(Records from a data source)

[Start of Attachment]

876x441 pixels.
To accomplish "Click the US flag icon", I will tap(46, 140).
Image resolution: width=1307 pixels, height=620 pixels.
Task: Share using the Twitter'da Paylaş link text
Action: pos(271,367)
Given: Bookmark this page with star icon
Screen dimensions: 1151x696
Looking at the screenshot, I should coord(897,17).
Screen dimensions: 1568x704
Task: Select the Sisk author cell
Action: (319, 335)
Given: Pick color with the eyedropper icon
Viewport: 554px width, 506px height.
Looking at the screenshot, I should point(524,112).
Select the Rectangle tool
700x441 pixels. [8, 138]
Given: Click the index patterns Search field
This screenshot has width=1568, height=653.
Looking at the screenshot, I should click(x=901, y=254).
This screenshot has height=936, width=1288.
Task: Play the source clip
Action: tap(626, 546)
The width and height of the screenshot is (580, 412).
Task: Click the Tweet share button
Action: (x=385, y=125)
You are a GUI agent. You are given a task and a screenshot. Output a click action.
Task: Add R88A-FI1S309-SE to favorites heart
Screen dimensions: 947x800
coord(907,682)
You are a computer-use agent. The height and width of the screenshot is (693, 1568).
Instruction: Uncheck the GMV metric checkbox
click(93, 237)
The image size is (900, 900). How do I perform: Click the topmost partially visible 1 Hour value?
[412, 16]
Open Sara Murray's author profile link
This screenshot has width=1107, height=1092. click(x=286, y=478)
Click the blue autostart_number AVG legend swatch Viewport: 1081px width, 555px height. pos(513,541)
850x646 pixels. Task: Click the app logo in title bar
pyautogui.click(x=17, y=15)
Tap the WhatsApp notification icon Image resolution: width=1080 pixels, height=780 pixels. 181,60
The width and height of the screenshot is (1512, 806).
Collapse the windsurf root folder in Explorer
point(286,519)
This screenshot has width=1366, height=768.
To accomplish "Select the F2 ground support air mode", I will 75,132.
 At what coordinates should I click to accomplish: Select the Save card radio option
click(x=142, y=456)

[End of Attachment]

DIRECTIONS FOR THIS TASK
The records need to be copied exactly, with no line left out.

ANSWER
876x441 pixels.
To accomplish "Click the US flag icon", I will tap(46, 140).
Image resolution: width=1307 pixels, height=620 pixels.
Task: Share using the Twitter'da Paylaş link text
Action: pos(271,367)
Given: Bookmark this page with star icon
Screen dimensions: 1151x696
Looking at the screenshot, I should coord(897,17).
Screen dimensions: 1568x704
Task: Select the Sisk author cell
Action: (319, 335)
Given: Pick color with the eyedropper icon
Viewport: 554px width, 506px height.
Looking at the screenshot, I should point(524,112).
Select the Rectangle tool
700x441 pixels. [8, 138]
Given: Click the index patterns Search field
This screenshot has width=1568, height=653.
Looking at the screenshot, I should click(x=901, y=254).
This screenshot has height=936, width=1288.
Task: Play the source clip
Action: tap(626, 546)
The width and height of the screenshot is (580, 412).
Task: Click the Tweet share button
Action: (x=385, y=125)
You are a GUI agent. You are given a task and a screenshot. Output a click action.
Task: Add R88A-FI1S309-SE to favorites heart
Screen dimensions: 947x800
coord(907,682)
You are a computer-use agent. The height and width of the screenshot is (693, 1568).
Instruction: Uncheck the GMV metric checkbox
click(93, 237)
The image size is (900, 900). How do I perform: Click the topmost partially visible 1 Hour value?
[412, 16]
Open Sara Murray's author profile link
This screenshot has width=1107, height=1092. click(x=286, y=478)
Click the blue autostart_number AVG legend swatch Viewport: 1081px width, 555px height. pos(513,541)
850x646 pixels. Task: Click the app logo in title bar
pyautogui.click(x=17, y=15)
Tap the WhatsApp notification icon Image resolution: width=1080 pixels, height=780 pixels. 181,60
The width and height of the screenshot is (1512, 806).
Collapse the windsurf root folder in Explorer
point(286,519)
This screenshot has width=1366, height=768.
To accomplish "Select the F2 ground support air mode", I will 75,132.
 At what coordinates should I click to accomplish: Select the Save card radio option
click(x=142, y=456)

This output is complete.